College Daughter Coming Home 
for the Summer

 by Chuck Snyder
 co-chaplain for the Seattle Mariners

 

Dear Chuck,
Our first one to leave the nest has finished up her freshman year at college and is coming home for the summer. We need help setting up boundaries and guidelines in advance so her father and I can be a team on the same page. She is a Christian and is attending an accredited Bible college. We have noticed she has become more lenient in her choice of movies, music, mode of dress and topics of conversation. Not to mention curfews!! We love her, we are happy to have her come home. But there are other siblings who are going to be watching, mimicking and impressed with her actions. Thanks for your advice. 

Chuck's Response
Thanks for the note about your daughter coming home from college for the summer.

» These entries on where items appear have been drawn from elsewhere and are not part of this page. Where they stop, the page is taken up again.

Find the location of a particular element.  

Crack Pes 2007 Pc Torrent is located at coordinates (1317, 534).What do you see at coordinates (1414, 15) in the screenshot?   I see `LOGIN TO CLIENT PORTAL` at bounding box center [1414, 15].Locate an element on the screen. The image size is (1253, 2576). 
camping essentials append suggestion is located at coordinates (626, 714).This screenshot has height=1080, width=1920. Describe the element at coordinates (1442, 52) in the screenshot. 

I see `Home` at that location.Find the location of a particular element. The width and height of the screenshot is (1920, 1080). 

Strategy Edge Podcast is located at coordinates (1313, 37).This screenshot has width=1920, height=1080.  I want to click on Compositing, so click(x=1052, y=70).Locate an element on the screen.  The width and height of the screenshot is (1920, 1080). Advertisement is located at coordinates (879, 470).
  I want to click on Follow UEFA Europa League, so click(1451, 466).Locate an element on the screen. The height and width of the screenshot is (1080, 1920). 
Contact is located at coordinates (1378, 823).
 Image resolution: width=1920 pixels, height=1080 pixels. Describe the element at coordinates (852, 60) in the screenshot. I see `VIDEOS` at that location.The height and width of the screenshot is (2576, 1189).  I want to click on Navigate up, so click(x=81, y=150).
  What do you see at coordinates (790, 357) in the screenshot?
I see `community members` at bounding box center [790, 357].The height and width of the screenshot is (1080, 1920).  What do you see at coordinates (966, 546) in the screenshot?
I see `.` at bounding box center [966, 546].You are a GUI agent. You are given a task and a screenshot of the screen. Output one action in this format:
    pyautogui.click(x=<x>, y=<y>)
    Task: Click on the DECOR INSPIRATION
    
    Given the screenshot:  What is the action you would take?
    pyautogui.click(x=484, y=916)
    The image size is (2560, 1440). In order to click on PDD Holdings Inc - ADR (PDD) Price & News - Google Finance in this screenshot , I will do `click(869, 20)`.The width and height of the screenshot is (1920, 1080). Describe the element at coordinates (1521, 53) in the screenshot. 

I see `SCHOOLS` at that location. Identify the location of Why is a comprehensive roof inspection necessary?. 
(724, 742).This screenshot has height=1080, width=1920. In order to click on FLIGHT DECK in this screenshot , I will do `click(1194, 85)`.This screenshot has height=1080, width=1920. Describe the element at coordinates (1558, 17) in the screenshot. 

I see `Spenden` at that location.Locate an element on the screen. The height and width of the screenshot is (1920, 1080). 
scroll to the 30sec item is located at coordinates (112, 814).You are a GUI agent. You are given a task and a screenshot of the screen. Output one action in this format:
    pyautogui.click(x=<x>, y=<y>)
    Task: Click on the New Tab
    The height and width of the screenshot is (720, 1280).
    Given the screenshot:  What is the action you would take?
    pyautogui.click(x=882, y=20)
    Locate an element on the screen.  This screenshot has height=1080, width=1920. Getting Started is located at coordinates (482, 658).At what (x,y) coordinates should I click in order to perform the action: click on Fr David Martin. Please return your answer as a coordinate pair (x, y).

I suggest that after she gets home, you and your husband take her out for a nice dinner and talk about her year and tell her 10 things she is doing "right." Then, after dessert, gently and kindly lay out the rules you have for the summer. I hope you won't have too many. You can't be her Holy Spirit -- she already has one of those, no doubt. Just explain that the younger kids will be watching her, so lay out the rules that are important to you. I'd even be willing to take a glance at them and give you an outside viewpoint if you would like me to. She is an adult now, even though she will still be under your roof. The highest goal for a parent is to help make their kids independent before they leave home for the final time. I hope she is mature enough to want to be a good example for the other children. This might set her on the right path. If not, then get back to me with what she is doing that is wrong ... and I'd be happy to give you my thoughts. Be sure to let me know if you want to talk further.